Begin SUPPLIED RECORDS
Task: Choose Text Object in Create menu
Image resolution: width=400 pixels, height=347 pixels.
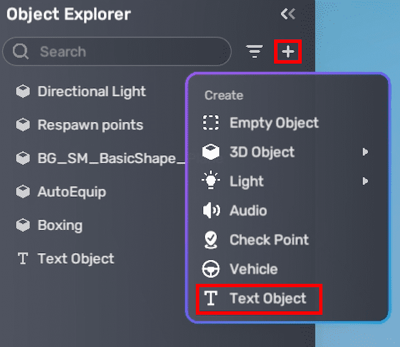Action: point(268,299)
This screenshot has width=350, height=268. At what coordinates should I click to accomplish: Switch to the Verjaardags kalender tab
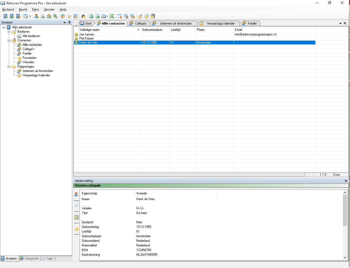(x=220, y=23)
End SUPPLIED RECORDS
Begin SUPPLIED RECORDS
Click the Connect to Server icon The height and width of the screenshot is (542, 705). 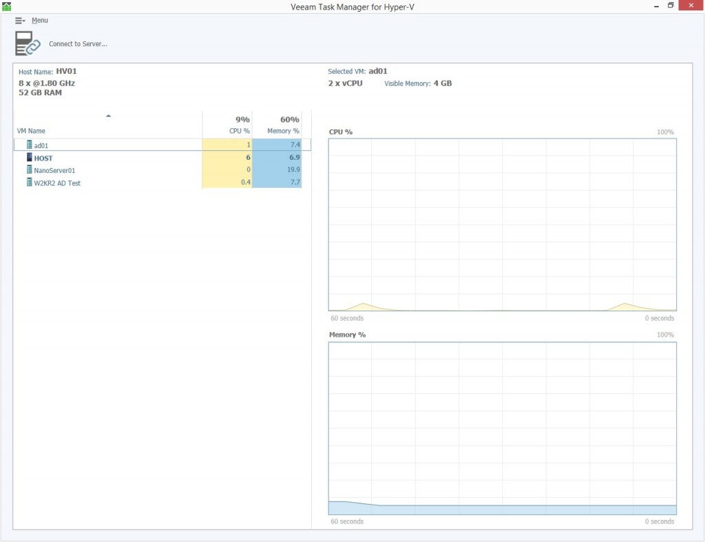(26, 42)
End SUPPLIED RECORDS
#### WRITTEN INSTRUCTION
Reproduce verbatim the lines between the line containing "Task: Choose Text Object in Create menu" and the line containing "(x=220, y=23)", inclusive, leaving the pictures out.

#### SOLUTION FOR THIS TASK
Task: Choose Text Object in Create menu
Image resolution: width=400 pixels, height=347 pixels.
Action: point(268,299)
This screenshot has width=350, height=268. At what coordinates should I click to accomplish: Switch to the Verjaardags kalender tab
(x=220, y=23)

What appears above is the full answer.